Y es que nos negamos a verlos porque en ellos nos vemos a nosotros mismos, vemos las cosas de nosotros que no nos gusta ver, que no nos gusta que nos recuerden. Los miramos en su suciedad y su miseria y nos da remordimiento dormir en una cama mullida y tibia en los meses de lluvia, como en éste que estamos a la mitad. No soportamos verlos dentro del restaurante en el que comemos sopa caliente porque nos recuerdan la injusticia de que ellos habiten la intemperie, porque sus caras y sus palabras, sus “frases lunares” -como les llama Lobo Antunes-, por ese momento nos hacen culpables de su desesperación. Van por ahí llevando a cuestas dolorosa y grotescamente los fardos de sus pertenencias en sacos roídos, ostentando triunfalmente sus excrecencias.
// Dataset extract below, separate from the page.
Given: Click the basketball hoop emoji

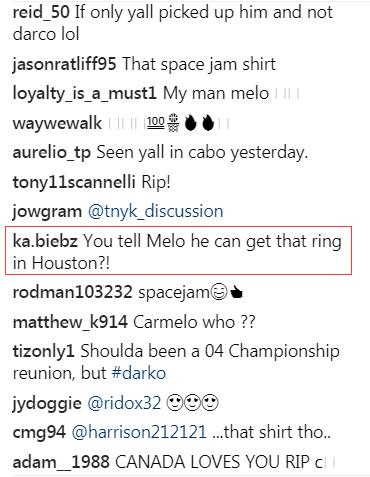Looking at the screenshot, I should click(x=173, y=123).
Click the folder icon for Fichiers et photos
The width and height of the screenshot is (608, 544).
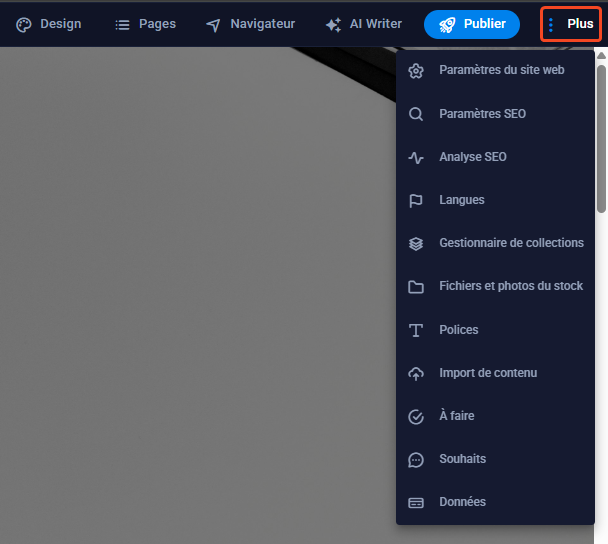coord(416,287)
Nos conmueven tanto como espantan “esos hombres tortuosos como los que nos visitan en sueños”. No queremos mirarlos porque tienen la marca de la muerte en la cara y siempre buscamos la manera de no ver la cara de la muerte, porque esos “seres” nos recuerdan la enfermedad y la muerte. Les damos la espalda porque vemos nuestro reflejo en ellos. Andan como un desfile de moribundos mostrando sus heridas, su soledad y su absoluto desamparo, como una secta de mutantes, como seres que no son ya de este mundo, pero que estamos obligados a mirarlos. Como dice Thomas Bernhard: “han sido borrados del mundo y sin embargo están obligados a seguir en él”. Nos cambiamos de acera cuando los vemos venir, los miramos apenas y esquivamos la imagen y creemos que la olvidamos. 
Así que algo aquí estará creciendo, o el esplendor o la miseria, porque ya están muy lejos los tiempos en que eran tres o cuatro los mendigos parados siempre en la misma esquina y yo podía reconocer sus caras, ahora miro tantos y tantos por todas partes, desde los niños vendiendo caramelos, hasta los locos, los pervertidos, los mutilados, los charlatanes, todos y cada uno de esos a los que negamos en nuestra supuesta calidad de cuerdos, de decentes, de pulcros… Cuando se nos acercan las víctimas somos nosotros, porque nos deprecian nos castigan mostrándonos todo lo que no somos, pero podemos ser. Todos ellos, que son reflejos incómodos de todos nosotros.